屋上は、相変わらずだだっ広い。今は昼休みだが、それでも今日はほとんど人がいなかった。風のせいだろう。強い風は、体ごと持って行かれそうな勢いで吹きあげ、その冷たさで寒さと微かな痛みすら感じさせた。
ぐるりと見渡すと、視界の端にうずくまる人を捉える。一番隅の手すりの所に、彼女は寄りかかっていた。
「…ここにいたんだね。寒くないのかい、そんな風のあたる場所にいて」
返事はない。否、竜子も返事を期待してはいなかった。答える気などない事は丸くなった小さな背中を見ればわかる。
頼りない小さな背中は、まるで世界中が敵だと言わんばかりの拒絶を表していた。普段の彼女の事を思えば、考えられない荒んだ空気だ。
風が、一層強く吹く。吹きあげられる髪が邪魔で、竜子は手でそれをかきあげた。
「…気持ちはわかるけど、何もあそこまですることなかったろ。あんな事したらあいつだって…」
「だまって」
短い言葉に、竜子は口を閉ざす。静かで平坦な口調であるのに、竜子を黙らせるに充分な圧力を持っていた。
「…たっちゃんでも、ゆるさないよ。…私、絶対ゆるさない」
「…夏生」
「ゆるさない」
駄目だ。これは少しばかり時間がかかりそうだと竜子は嘆息する。あるいは自分一人でも宥めるのは難しいかもしれない。
先ほどの一件を止めることの出来た志波なら、少しは違うだろうか。それとも自分よりは口の上手い水島を呼ぶか…あいつに借りは作りたくないがこの際言っていられない。
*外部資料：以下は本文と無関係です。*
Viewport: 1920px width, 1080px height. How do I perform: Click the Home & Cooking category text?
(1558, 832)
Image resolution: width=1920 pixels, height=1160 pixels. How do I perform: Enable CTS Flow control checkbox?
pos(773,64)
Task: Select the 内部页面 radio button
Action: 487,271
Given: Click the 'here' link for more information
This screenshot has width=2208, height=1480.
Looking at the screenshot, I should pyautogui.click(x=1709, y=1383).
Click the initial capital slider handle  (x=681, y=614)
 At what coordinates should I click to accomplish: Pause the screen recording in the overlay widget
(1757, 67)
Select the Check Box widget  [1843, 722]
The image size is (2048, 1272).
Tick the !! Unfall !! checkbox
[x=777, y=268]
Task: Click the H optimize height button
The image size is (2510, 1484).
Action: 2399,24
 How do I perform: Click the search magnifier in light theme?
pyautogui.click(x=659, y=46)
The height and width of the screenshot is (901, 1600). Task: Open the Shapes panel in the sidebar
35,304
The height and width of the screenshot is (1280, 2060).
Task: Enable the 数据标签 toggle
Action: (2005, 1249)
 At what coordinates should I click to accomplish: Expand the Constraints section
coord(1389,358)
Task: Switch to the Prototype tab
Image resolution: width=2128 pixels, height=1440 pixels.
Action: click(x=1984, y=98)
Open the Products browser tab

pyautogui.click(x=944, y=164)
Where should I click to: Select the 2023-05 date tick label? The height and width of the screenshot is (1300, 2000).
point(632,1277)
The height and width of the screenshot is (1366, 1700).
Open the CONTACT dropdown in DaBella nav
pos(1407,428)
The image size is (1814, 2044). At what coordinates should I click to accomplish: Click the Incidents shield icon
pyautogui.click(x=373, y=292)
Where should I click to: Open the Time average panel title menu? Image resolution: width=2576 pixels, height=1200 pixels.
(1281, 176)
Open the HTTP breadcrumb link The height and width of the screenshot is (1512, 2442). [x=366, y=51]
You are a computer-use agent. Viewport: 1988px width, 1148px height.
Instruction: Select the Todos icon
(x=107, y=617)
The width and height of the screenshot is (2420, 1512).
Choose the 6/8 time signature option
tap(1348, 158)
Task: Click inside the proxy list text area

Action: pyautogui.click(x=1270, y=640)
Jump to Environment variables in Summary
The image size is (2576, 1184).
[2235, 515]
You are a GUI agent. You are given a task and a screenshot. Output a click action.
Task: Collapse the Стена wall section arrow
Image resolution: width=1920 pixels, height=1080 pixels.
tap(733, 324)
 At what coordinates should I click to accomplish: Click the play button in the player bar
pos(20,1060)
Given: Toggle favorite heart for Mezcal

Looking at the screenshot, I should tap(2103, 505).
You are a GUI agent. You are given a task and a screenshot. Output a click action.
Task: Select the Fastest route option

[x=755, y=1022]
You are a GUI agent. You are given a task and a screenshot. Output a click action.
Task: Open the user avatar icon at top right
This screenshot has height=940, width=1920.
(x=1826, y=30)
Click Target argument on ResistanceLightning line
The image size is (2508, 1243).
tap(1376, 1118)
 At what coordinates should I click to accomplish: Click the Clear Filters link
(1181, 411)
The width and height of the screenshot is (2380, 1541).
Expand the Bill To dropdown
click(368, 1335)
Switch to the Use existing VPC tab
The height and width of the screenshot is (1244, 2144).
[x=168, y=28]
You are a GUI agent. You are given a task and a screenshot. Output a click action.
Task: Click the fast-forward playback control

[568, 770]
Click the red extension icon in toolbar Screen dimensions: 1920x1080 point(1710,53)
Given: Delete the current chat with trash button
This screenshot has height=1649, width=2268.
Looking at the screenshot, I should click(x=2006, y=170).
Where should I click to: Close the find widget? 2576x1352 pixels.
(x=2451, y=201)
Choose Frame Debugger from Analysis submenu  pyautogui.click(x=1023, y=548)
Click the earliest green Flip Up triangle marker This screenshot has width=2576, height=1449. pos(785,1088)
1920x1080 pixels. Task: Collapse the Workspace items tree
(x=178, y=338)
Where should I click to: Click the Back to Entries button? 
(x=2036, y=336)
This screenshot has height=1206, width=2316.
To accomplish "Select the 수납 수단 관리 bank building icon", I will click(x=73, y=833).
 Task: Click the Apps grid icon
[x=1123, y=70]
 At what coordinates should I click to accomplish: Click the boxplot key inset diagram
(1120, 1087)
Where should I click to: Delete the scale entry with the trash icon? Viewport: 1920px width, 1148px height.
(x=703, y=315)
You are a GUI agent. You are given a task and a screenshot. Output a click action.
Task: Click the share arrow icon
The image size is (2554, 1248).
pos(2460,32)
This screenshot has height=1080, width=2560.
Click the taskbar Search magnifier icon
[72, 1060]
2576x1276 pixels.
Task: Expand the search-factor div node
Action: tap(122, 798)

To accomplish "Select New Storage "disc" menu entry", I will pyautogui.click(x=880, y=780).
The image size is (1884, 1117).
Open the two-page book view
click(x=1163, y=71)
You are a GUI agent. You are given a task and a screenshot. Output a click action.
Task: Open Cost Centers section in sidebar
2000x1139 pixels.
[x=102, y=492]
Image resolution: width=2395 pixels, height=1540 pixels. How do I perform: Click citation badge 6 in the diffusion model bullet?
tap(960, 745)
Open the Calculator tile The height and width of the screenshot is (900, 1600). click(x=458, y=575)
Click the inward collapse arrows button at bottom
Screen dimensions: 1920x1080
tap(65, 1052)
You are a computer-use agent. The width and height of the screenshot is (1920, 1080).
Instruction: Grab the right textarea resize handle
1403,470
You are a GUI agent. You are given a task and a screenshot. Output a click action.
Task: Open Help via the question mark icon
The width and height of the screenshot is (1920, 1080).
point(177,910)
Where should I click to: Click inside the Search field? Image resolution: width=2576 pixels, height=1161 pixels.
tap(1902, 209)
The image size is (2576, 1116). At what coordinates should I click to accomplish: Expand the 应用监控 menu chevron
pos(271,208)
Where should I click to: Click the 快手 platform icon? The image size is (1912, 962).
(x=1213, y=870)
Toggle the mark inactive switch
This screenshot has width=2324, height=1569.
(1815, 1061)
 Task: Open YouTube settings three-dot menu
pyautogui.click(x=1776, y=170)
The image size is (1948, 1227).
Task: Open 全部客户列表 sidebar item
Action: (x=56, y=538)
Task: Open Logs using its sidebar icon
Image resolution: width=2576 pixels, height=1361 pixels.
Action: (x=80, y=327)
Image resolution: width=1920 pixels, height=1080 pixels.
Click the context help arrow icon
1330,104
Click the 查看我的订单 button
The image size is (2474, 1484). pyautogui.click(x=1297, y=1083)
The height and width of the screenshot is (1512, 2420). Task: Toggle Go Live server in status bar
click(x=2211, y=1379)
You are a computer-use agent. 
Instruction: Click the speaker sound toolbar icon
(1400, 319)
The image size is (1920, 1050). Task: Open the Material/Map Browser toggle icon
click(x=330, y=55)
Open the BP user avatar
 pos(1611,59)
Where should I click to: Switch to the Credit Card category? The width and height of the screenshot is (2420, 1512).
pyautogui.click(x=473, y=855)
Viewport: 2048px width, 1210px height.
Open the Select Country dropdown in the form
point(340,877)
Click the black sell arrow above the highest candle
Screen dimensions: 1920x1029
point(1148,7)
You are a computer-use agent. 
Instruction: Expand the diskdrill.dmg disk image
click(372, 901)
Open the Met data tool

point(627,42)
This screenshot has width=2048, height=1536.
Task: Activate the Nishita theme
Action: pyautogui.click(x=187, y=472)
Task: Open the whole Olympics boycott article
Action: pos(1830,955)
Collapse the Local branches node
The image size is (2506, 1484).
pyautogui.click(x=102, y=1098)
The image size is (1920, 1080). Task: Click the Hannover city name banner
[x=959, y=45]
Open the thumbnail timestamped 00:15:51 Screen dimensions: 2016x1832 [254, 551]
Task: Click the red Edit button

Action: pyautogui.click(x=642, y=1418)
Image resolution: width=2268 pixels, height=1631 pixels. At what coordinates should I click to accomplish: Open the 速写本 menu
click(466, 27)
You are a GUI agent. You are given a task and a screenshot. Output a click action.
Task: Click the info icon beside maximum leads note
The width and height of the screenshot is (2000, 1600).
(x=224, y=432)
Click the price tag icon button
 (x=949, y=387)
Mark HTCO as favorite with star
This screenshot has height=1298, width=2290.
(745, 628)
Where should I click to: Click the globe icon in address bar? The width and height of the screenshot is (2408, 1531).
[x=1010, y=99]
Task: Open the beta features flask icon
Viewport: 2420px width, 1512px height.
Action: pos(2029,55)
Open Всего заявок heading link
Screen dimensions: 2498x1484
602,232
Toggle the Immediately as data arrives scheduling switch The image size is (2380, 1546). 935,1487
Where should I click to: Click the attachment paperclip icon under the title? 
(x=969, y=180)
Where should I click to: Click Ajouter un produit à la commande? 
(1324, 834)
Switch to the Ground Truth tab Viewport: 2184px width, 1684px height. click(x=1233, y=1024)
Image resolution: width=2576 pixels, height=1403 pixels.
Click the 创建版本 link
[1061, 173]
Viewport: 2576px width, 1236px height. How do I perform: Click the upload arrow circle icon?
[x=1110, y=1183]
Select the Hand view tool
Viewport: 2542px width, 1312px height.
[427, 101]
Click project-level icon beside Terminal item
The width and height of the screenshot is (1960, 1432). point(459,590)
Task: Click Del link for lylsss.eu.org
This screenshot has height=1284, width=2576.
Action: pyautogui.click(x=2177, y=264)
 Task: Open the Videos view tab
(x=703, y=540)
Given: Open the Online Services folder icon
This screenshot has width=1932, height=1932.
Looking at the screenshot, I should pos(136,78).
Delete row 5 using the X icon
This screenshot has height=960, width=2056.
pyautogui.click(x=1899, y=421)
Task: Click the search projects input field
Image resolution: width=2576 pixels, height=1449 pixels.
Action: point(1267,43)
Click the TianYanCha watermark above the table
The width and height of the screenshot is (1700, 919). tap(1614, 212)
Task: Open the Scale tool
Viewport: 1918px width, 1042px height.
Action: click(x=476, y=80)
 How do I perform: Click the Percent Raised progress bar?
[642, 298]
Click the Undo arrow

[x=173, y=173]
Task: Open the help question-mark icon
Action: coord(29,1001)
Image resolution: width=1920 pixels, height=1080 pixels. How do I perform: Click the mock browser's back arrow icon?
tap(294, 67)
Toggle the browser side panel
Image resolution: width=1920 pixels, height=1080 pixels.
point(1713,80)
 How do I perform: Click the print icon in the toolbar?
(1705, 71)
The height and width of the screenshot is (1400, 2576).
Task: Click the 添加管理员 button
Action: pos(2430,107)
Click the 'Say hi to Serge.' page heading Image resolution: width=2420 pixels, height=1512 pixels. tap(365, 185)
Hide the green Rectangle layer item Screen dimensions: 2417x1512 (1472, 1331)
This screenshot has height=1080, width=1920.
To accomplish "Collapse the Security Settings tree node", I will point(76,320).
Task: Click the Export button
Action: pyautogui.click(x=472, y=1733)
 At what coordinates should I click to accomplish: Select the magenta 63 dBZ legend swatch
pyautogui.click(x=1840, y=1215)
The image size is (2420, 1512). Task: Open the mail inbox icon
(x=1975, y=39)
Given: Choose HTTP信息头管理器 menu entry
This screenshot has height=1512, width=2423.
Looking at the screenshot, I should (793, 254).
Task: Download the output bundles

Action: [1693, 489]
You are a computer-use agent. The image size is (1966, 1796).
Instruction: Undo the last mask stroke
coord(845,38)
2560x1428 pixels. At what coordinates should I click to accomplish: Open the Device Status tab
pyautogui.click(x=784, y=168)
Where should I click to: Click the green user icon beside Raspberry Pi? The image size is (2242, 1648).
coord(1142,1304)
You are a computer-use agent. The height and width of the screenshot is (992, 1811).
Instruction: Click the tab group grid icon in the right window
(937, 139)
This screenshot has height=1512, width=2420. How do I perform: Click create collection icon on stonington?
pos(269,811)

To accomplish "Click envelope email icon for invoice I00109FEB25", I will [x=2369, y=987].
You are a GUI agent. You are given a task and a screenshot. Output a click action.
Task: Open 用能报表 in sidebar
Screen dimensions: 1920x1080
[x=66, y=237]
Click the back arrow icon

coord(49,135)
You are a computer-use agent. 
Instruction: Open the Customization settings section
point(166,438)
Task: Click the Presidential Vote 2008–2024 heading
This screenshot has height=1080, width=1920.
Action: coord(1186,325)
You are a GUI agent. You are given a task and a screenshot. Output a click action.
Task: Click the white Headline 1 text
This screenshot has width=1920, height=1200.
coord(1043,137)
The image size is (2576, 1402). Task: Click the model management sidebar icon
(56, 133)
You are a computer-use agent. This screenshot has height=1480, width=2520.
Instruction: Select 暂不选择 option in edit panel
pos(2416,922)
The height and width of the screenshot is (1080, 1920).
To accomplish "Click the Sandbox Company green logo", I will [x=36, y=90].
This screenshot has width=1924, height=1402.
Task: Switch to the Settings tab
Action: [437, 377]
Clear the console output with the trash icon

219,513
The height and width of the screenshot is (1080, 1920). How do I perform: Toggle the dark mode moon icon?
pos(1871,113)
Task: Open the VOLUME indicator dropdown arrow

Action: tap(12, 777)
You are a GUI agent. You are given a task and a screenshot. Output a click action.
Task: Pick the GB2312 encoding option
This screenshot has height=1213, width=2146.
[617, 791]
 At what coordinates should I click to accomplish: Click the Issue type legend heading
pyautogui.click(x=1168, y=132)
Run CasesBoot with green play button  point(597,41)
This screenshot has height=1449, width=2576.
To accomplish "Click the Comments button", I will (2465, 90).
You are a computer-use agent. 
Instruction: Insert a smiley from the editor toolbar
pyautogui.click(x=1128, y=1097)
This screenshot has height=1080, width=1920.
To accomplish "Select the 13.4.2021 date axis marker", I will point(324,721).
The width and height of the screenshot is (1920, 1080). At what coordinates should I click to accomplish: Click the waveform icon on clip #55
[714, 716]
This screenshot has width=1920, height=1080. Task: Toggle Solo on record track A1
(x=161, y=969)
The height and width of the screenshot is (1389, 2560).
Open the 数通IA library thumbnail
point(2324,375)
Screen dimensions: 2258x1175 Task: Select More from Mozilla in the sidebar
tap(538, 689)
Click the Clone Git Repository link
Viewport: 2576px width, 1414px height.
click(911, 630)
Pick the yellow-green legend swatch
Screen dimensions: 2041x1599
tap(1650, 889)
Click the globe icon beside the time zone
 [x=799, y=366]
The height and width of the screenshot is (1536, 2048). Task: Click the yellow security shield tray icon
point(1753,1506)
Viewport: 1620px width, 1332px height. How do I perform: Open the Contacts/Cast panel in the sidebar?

教師に頼るという選択肢は、竜子の中には初めからない。事が事だ。竜子は必要以上に教師を疎む事はないが(そんな時期はとっくに過ぎたともいえる)、だからといって友人を教師に「売り渡す」ことなど出来はしない。
「手、痛むだろ。…あんな風に殴ったらね」
「………」
「顔だって、腫れてるだろ。早く冷やした方がいい」
「こんなの、痛くない」
「暴力」という手段に出る時、そこには必ず、少なからず「恐怖」が伴うものだと竜子は思っている。自分以外の他人を傷つけるという行為。
それが「ケンカ」であればお互いにそれはどこかにある不文律であるし、たとえ一方的な暴力であったとしても、それでも人は躊躇う。「傷つける」こと対する本能的な嫌悪と恐怖を捨てることが出来ない。だから、迷う。心が弱ければそれに気が付かなかったり、迷いが隙になる。
けれど、さっきの彼女は迷いを一切見せなかった。迷いなど、無かったのだ。相手に暴力を振るう事に対して何の躊躇もなかった。そういう殴り方だった。
「ゆるさない」という、唯一色の感情だけで彼女は相手に拳を叩きこんだ。それは、本当に一瞬の出来事だった。
あの時、すぐ傍にいた彼は何を思っただろう。動けずに立ち尽くしたままだったが、それは仕方のないことだ。竜子ですら動けなかったのだから。
「…あんな事したって、あいつの立場が悪くなるばっかりだ。そんな事もわからないバカじゃないだろう」
確かに、決して笑って済むようなものではなかった。それは酷く悪意に満ちていて、聞けば胸が悪くなる下劣な言葉だった。噂をされた当人でなくても怒りと屈辱を感じずにはいられないような。
羽学は、その雰囲気から言ってあまりそういう下らない事を言う連中は見かけないのだが、それでも時にはああいった場面に遭遇してしまう時もある。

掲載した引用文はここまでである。